Task prompt →
Return exactly the span of lines in the following data that opens with the line containing "This screenshot has height=750, width=1568." and closes with the line containing "Given: Select the 3264W power value". Include nothing else.

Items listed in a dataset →
BEGIN

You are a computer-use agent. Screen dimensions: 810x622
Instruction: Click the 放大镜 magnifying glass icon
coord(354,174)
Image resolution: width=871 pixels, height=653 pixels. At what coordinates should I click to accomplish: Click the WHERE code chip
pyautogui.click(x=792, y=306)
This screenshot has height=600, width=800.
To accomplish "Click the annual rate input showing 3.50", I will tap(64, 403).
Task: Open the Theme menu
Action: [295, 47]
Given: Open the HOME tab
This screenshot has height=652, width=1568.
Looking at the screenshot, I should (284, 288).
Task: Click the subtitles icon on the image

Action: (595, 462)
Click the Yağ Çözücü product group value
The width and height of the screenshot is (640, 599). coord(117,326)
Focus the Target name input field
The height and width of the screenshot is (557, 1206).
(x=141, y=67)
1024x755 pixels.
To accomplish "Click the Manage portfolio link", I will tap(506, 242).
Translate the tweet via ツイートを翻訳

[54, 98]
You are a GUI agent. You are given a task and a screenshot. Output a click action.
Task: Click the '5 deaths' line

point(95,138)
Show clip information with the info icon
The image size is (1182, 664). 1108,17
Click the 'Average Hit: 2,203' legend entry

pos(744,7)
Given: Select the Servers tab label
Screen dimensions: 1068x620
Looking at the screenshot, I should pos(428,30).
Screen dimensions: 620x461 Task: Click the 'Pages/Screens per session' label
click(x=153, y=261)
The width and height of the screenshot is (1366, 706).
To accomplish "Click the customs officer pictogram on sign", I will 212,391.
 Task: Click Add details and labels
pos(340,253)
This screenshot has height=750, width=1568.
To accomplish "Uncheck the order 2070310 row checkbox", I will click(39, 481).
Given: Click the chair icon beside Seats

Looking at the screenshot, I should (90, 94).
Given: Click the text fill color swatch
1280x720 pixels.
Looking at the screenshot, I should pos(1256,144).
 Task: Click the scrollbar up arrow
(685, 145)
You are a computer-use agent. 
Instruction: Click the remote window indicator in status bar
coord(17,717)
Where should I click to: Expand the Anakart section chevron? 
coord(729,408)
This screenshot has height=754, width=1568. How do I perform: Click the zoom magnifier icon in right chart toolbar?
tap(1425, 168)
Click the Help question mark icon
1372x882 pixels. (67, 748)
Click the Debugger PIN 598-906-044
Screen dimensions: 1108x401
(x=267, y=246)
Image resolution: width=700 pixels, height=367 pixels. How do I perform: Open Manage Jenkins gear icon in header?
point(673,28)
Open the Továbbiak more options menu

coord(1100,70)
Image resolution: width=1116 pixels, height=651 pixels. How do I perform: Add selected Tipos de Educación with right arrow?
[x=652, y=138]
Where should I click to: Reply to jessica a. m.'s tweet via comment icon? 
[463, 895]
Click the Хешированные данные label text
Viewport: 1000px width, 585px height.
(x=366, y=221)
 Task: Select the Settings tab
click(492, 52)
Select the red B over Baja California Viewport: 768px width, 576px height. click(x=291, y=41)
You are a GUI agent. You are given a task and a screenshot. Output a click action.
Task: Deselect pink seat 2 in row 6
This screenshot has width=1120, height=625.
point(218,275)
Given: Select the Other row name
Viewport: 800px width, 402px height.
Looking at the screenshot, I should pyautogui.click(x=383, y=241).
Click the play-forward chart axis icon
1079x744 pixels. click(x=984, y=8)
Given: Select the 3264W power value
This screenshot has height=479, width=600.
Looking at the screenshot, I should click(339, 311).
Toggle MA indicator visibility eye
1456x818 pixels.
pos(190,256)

END

Problem solution →
This screenshot has height=750, width=1568.
To accomplish "Uncheck the order 2070310 row checkbox", I will click(39, 481).
Given: Click the chair icon beside Seats

Looking at the screenshot, I should (90, 94).
Given: Click the text fill color swatch
1280x720 pixels.
Looking at the screenshot, I should pos(1256,144).
 Task: Click the scrollbar up arrow
(685, 145)
You are a computer-use agent. 
Instruction: Click the remote window indicator in status bar
coord(17,717)
Where should I click to: Expand the Anakart section chevron? 
coord(729,408)
This screenshot has height=754, width=1568. How do I perform: Click the zoom magnifier icon in right chart toolbar?
tap(1425, 168)
Click the Help question mark icon
1372x882 pixels. (67, 748)
Click the Debugger PIN 598-906-044
Screen dimensions: 1108x401
(x=267, y=246)
Image resolution: width=700 pixels, height=367 pixels. How do I perform: Open Manage Jenkins gear icon in header?
point(673,28)
Open the Továbbiak more options menu

coord(1100,70)
Image resolution: width=1116 pixels, height=651 pixels. How do I perform: Add selected Tipos de Educación with right arrow?
[x=652, y=138]
Where should I click to: Reply to jessica a. m.'s tweet via comment icon? 
[463, 895]
Click the Хешированные данные label text
Viewport: 1000px width, 585px height.
(x=366, y=221)
 Task: Select the Settings tab
click(492, 52)
Select the red B over Baja California Viewport: 768px width, 576px height. click(x=291, y=41)
You are a GUI agent. You are given a task and a screenshot. Output a click action.
Task: Deselect pink seat 2 in row 6
This screenshot has width=1120, height=625.
point(218,275)
Given: Select the Other row name
Viewport: 800px width, 402px height.
Looking at the screenshot, I should pyautogui.click(x=383, y=241).
Click the play-forward chart axis icon
1079x744 pixels. click(x=984, y=8)
Given: Select the 3264W power value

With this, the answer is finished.